Sur l'indemnité au titre de l'article 32-1 du code de procédure civile
M. [W] voyant aboutir une partie de ses prétentions, son action en justice n'est pas abusive. Il convient donc d'infirmer le jugement et de débouter la société GECAT de sa demande.
Sur les dépens et les frais irrépétibles
Bien que M. [W] voit aboutir certaines de ses prétentions, sa mauvaise foi conduit la cour à le condamner aux dépens de première instance et d'appel.

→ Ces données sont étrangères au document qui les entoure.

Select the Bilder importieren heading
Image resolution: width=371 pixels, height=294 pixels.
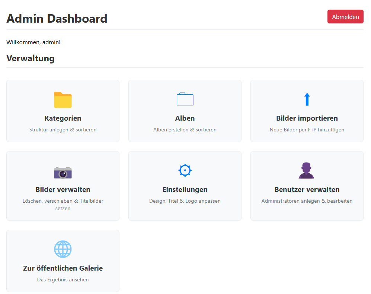(x=307, y=118)
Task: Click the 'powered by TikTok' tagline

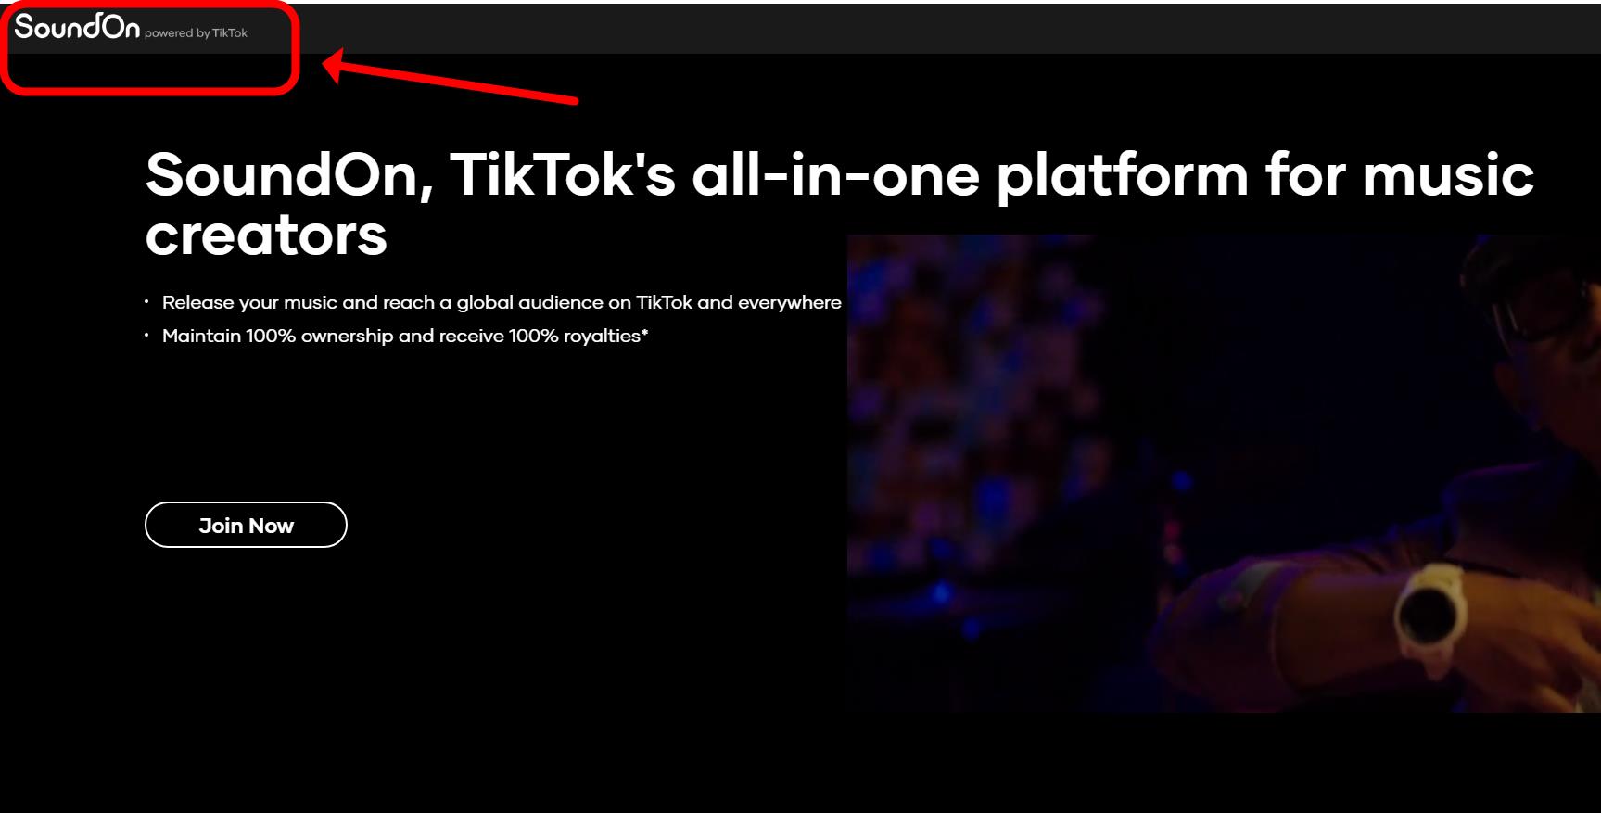Action: point(196,33)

Par suite, M. [W] est débouté de sa demande au titre de l'article 700 du code de procédure civile. La société GECAT est également déboutée de sa demande à ce titre.
PAR CES MOTIFS,
Confirme le jugement rendu le 17 février 2020 par le conseil de prud'hommes de La Rochelle en ce qu'il a :
- débouté M. [W] de sa demande de déclarer irrégulière la procédure de licenciement dont il a fait l'objet ainsi que de sa demande de dommages et intérêts pour licenciement irrégulier,
- débouté M. [W] de ses demandes d'indemnité compensatrice de congés payés et d'indemnité de licenciement,
- débouté M. [W] de sa demande de dommages et intérêts pour exécution déloyale du contrat de travail,
- condamné M. [W] aux dépens de l'instance,
L'infirme pour le surplus,
Statuant à nouveau et y ajoutant :
Condamne la société GECAT à payer à M. [W] la somme de 2.531, 72 euros net à titre d'indemnité pour la rupture injustifiée de son contrat de travail (mais non pour circonstances brutales et vexatoires), avec intérêt au taux légal à compter de la présente décision,
Condamne la société GECAT à payer à M. [W] la somme de 2.531, 72 euros brut à titre d'indemnité compensatrice de préavis, outre 253,17 euros brut au titre des congés payés afférents, ces sommes portant intérêts au taux légal à compter du 9 mars 2022,
Ordonne la rectification des documents de fin de contrat en mentionnant l'indemnité de préavis et les congés payés afférents, sans astreinte,
Déboute la société GECAT de sa demande formée au titre de l'article 32-1 du code de procédure civile,
Déboute tant M. [W] que la société GECAT de leurs demandes respectives au titre de l'article 700 du code de procédure civile,
Condamne M. [W] aux dépens, tant de première instance que d'appel.